## Task statement
Swap "icon" for "button" throughout the entries below. Repeat the lines with that change and nothing else altered.

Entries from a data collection

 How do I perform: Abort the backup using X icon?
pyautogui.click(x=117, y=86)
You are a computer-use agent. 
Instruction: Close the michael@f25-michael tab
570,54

## Result
 How do I perform: Abort the backup using X button?
pyautogui.click(x=117, y=86)
You are a computer-use agent. 
Instruction: Close the michael@f25-michael tab
570,54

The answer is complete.